# all my google destinations are in Antarctia?



## ace admirer (Oct 5, 2005)

i use a site called shutterfly to organize/administer several 4-H and junior rifle clubs. There is a very useful page that uses google maps to direct parents to various locations. 

for the past year or so all my google maps references are tagged with longitude / latitudes that places the destination (despite having the correct addresses) in Antarctica. 

here is an example of a shooting range in South Carolina:

951 Summers Dr, Ridgeville, [email protected],32.9286458

why is the added (wrong coordinates being added)

Thanks for any ideas


----------



## PNP Katahdins (Oct 28, 2008)

The latitude and longitude are reversed but I don't know what would cause that. Check out 32.9286458, -80.2825307. Maybe something in your settings?

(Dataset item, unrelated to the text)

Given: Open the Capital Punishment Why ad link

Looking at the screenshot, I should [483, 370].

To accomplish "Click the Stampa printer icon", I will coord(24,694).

Are the parents involved having the same problem?

Peg


----------



## ace admirer (Oct 5, 2005)

i had not noticed the reversing of lat long...a lat of 32.9 and long of of 82 is the example correct location...Thank You for that fact....

Only i set up the locations which has been done on several different computers, office and home.

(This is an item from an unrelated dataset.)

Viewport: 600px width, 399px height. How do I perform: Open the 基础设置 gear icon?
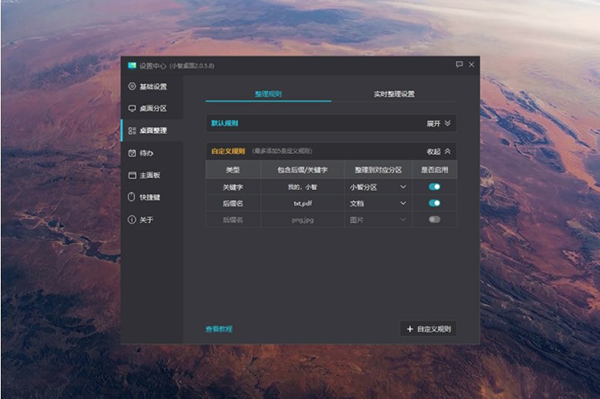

i warned the parents that the mapping function was giving me problems,,,there only reaction has been to say "can we follow you?". I will question to find information on your question. Thank You.


----------



## backwoodsman7 (Mar 22, 2007)

Google knows everything... Maybe you have an upcoming move that you don't know about yet?


----------



## ace admirer (Oct 5, 2005)

backwoodsman7 said:


> Google knows everything... Maybe you have an upcoming move that you don't know about yet?


Well, Ok,, But the drive to Antarctica is going to be a rough one the parents and I....


----------